I shake my head. "I feel so sad and helpless when I read these stories. I want to be knowledgeable about what happening on our planet, and yet it pains me to hear about it. I want to feel hopeful enough to keep doing what must be done to heal our relationship with Earth."
We have gathered here in the park for this Earth Circle today, under a bright blue sky, to share our blessings for the Well-Being of our Mother Earth. We are here, also, to support each other in our journeys to be powerful, positive forces for conscious change.
I was inspired to offer this circle when I first woke up to realize just how debilitating and disempowering inaction is. I hear so many people say that they'd like to do something, but....
"I can't afford a Prius....
"I live in an apartment so I can't install solar panels.....
"I don't have space for a compost bin."
Or, like me, they say "I'd like to do something, if only I knew what to do that would really make a difference."

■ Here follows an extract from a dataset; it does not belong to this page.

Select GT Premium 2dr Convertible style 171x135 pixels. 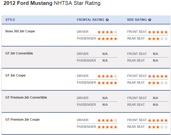tap(26, 98)
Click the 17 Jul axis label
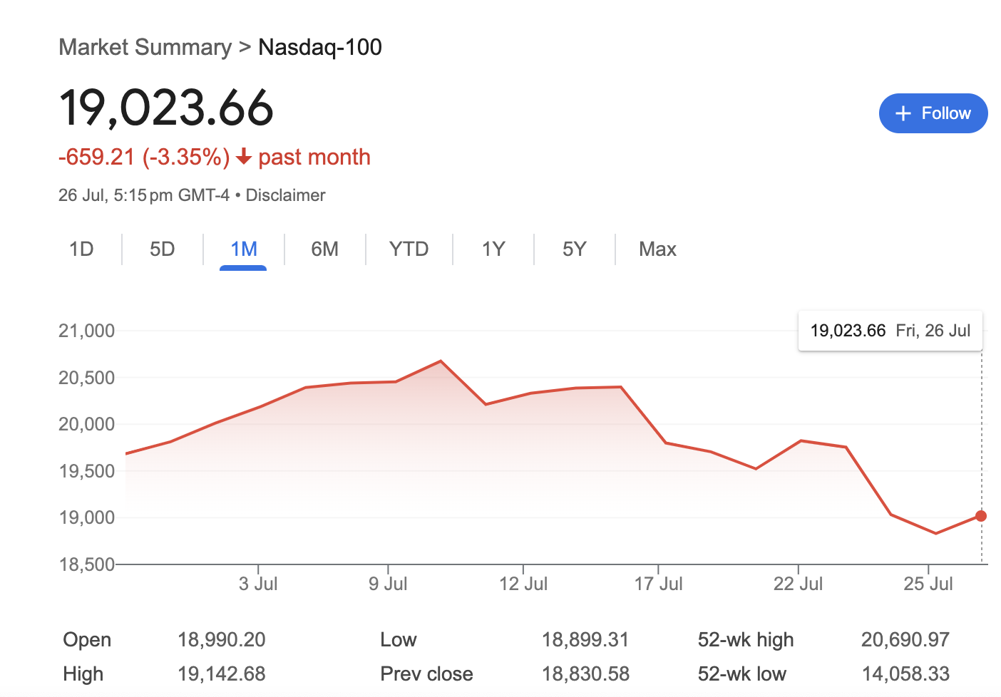Image resolution: width=1001 pixels, height=697 pixels. click(658, 584)
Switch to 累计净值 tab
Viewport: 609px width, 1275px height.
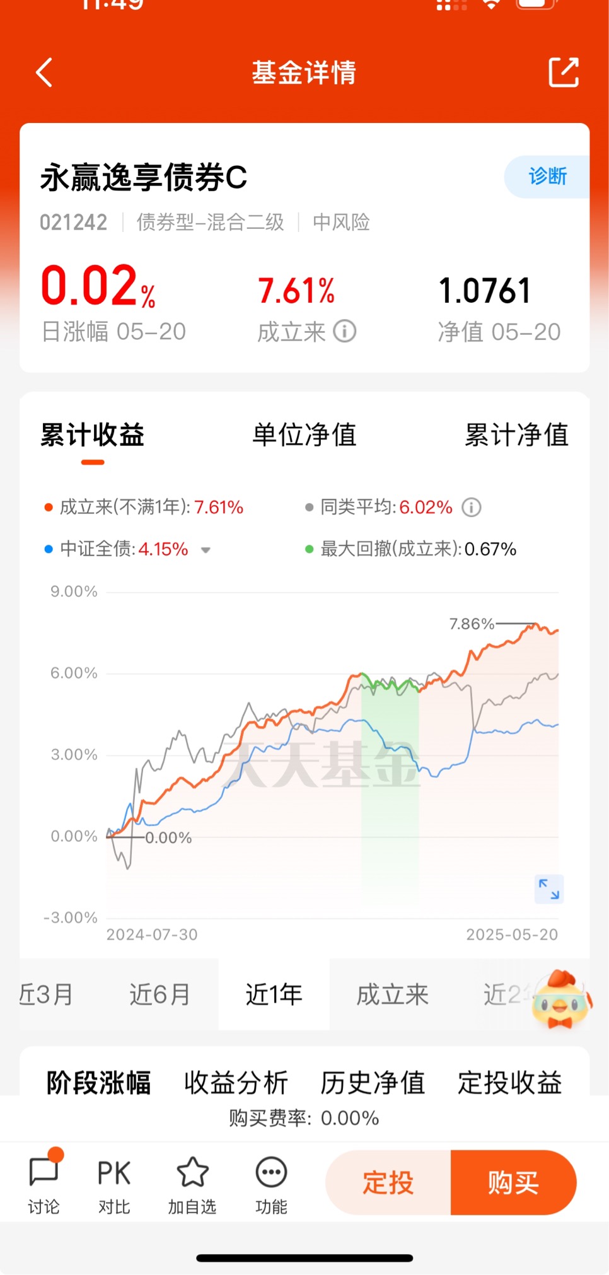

Recently, I went to hear Rob Hopkins, the founder of the Transition Town movement, speak from his book "The Power of Just Doing Stuff." He shared stories of people around the world, "just doing stuff;" ranging from simple things like starting a community garden bigger efforts like starting a local wind farm. Viewed independently, no community garden or single wind farm is going to resolve the many environmental problems on our planet. It does generate, however, the kind of hope and creativity that, collectively, can and will.
This Earth Circle, then, is my way of Just Doing Stuff, starting right where I live and with the tools I already own.
Back in the circle, it occurs to me to share further, "At home, we've been watching a TV channel that is a constant stream of images of beautiful places around the world. While watching the channel yesterday, a most simple and startling thought came to me: 'Earth is still beautiful.' " I sigh. "I am here today because I want to remember and believe that Earth is even more beautiful than I know and far more resilient than I currently give her credit for being."
It occurs to me that, while most activists are fueled by outrage, it is the Beauty of Earth that fuels my work. No jellyfish takeover or giant trash dump has ever inspired me to Love Earth in the way that a walk through the forest has. It is time to turn my attention away from the ocean garbage patches and dead zones and train my eye on the Beauty in the world.
"Ask for what you want," I coach my children. "The more you complain about what you don't want, the more you attract it into your life." Time to heed my own advice. And to learn from hummingbirds. Seek out the sights and sounds which soothe my soul, and savor the sweetness of it when I do. Seek and ye shall find. Earth is still Beautiful.